Using the answers to Question 1, the pendulum deflections and the hydrostatic data below calculate the GM and VCG of the vessel in the inclined condition.
Draught Amidships (Metres)
0.914
1.067
1.219
1.372
1.524
1.676
1.829
Displacement (Tonnes)
128.2
153.0
178.2
204.0
230.2
257.0
284.3
Block Coefficient
0.504
0.535
0.562
0.580
0.592
0.602
0.610
LCB from Transom (Metres)
14.833
15.048
15.198
15.302
15.370
15.411
15.430
LCF from Transom (Metres)
16.178
16.143
16.070
15.962
15.831
15.691
15.539
KB above Base (Metres)
0.501
0.579
0.658
0.737
0.8183
0.900
0.983
BMt (Metres)
3.905
3.382
2.982
2.669
2.418
2.213
2.042
KMt above Base (Metres)
4.355
3.908
3.590
3.362
3.196
3.076
2.991
BML (Metres)
64.033
56.545
51.169
47.253
44.282
41.874
39.959
KML above Base (Metres)
64.535
57.124
51.827
47.991
45.100
42.775
40.941
TPc (Tonnes/cm)
1.607
1.641
1.673
1.707
1.742
1.775
1.810
MTc (Tonne. Metres)
2.609
2.755
2.912
3.087
3.274
3.467
3.671
In the full load condition the vessel can carry 280 Tonnes of homogeneous cargo having an LCG of 16.55 Metres from the transom and 1.94 Metres above the keel. Calculate the draught, trim, position of the longitudinal and vertical centres of gravity for the loaded vessel? Using the KN data below prepare a GZ curve for the loaded vessel?

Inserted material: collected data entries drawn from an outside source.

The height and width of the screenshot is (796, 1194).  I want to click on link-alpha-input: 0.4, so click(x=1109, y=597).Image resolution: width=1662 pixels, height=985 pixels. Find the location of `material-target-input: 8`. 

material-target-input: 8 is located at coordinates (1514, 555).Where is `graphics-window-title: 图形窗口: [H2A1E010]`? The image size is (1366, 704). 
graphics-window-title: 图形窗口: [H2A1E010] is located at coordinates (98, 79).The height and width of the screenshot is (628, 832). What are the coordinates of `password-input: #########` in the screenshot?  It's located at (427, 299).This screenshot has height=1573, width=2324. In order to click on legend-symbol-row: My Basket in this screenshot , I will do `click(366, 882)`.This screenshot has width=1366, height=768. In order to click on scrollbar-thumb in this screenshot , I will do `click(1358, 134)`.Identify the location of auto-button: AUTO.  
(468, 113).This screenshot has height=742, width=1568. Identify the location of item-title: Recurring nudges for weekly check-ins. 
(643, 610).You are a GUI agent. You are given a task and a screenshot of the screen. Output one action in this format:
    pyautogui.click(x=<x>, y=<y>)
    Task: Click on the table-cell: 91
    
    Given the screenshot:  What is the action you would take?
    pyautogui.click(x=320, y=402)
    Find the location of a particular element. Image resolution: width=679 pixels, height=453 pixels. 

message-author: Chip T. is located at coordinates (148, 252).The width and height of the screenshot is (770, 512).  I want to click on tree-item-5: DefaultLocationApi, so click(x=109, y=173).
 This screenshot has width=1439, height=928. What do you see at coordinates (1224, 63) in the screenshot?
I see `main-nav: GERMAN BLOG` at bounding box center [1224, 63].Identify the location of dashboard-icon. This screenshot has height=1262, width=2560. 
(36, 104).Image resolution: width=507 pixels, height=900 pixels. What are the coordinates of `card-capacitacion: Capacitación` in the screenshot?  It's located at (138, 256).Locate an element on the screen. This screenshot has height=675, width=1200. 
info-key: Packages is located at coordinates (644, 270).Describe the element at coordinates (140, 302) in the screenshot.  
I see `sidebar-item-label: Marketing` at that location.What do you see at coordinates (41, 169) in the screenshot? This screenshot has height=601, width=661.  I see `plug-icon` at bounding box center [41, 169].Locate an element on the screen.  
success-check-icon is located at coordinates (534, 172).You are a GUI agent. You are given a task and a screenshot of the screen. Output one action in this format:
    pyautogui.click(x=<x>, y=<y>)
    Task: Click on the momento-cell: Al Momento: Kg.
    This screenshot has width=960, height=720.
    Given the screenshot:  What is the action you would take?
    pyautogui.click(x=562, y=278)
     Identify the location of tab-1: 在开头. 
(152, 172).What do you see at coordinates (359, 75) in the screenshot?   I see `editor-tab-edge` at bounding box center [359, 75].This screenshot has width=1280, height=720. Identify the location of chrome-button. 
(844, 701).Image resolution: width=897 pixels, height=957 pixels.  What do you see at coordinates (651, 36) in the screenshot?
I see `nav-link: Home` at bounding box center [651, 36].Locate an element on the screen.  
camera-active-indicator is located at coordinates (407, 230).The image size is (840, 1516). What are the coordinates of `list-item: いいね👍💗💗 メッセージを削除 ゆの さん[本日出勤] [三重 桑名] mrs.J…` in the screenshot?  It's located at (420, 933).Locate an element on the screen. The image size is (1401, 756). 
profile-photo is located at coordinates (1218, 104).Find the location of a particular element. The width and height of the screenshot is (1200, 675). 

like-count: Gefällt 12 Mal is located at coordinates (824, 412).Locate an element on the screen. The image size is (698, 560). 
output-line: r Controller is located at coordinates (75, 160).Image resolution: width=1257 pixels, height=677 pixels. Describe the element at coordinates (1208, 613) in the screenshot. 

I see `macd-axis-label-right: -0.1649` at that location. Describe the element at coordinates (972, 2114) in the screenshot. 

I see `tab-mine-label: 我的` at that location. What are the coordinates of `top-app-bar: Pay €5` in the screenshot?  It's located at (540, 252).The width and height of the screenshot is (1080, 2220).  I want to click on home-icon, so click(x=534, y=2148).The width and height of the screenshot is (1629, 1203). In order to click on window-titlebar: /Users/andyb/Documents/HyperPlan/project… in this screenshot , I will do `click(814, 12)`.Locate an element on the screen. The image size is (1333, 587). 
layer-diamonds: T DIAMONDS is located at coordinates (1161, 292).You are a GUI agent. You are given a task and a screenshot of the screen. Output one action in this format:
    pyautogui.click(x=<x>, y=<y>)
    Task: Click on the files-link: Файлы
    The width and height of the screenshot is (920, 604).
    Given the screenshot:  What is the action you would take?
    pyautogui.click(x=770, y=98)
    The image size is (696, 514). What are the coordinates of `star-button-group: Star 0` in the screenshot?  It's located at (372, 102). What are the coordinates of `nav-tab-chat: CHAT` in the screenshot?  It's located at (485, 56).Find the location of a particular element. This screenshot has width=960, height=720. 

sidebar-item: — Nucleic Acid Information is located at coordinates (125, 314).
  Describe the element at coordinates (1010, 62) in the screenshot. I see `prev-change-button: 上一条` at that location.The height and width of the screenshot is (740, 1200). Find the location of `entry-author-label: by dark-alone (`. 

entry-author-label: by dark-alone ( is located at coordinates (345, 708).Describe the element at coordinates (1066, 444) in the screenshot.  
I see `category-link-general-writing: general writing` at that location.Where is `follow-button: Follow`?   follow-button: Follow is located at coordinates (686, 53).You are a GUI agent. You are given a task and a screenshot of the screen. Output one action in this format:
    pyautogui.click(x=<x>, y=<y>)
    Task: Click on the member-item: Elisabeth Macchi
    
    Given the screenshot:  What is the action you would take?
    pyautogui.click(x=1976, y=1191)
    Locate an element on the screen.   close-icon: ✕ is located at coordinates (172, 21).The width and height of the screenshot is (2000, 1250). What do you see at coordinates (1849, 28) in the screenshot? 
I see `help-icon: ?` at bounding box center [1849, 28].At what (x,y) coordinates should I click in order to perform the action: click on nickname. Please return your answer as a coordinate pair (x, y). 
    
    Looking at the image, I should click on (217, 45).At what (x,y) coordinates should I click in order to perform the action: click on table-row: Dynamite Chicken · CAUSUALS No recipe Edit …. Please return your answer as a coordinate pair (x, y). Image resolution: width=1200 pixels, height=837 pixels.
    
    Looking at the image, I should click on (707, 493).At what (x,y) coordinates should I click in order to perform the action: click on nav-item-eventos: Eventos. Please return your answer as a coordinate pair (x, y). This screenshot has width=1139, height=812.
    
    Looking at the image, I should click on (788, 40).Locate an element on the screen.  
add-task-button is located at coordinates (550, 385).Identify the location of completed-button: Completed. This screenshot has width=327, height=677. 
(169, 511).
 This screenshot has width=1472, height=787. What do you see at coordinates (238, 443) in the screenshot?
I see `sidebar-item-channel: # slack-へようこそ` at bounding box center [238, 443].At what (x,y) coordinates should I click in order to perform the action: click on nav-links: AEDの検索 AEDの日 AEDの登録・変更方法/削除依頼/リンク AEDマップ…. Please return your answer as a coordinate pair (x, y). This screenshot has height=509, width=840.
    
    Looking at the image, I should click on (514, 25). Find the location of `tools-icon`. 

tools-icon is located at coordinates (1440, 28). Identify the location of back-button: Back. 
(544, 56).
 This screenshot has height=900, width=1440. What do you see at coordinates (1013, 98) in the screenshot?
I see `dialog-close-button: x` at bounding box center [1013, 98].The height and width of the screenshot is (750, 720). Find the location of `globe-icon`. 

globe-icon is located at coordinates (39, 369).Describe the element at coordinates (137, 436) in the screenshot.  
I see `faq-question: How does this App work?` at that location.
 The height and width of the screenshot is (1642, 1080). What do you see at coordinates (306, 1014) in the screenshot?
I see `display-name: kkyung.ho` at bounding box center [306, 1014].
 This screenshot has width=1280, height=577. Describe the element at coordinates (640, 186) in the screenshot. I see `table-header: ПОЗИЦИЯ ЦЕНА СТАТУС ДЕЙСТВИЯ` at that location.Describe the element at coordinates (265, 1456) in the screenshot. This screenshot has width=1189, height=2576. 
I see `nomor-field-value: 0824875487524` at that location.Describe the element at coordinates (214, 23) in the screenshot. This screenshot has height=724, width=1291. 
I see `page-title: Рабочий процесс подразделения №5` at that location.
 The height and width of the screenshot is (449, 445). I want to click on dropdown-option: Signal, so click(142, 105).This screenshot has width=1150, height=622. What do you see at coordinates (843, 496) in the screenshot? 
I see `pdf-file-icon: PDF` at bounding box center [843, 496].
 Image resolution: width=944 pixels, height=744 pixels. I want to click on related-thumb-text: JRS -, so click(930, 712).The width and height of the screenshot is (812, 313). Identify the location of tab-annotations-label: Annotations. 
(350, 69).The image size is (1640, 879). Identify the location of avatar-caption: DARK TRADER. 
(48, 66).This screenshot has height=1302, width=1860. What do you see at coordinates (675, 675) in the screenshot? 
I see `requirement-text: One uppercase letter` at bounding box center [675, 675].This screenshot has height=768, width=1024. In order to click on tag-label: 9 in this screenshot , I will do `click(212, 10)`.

I will really appreciate any help on how to solve this questions.

Looking forwarda to a reply
Regards
Mike

 

Maybe it would be better if you showed us your attempts at the answers first,
including any working out, and we can then make comments.
It is not in our interest to help naval architecture students pass exams without
any effort. Imagine the type of bozos we would end up with in the profession!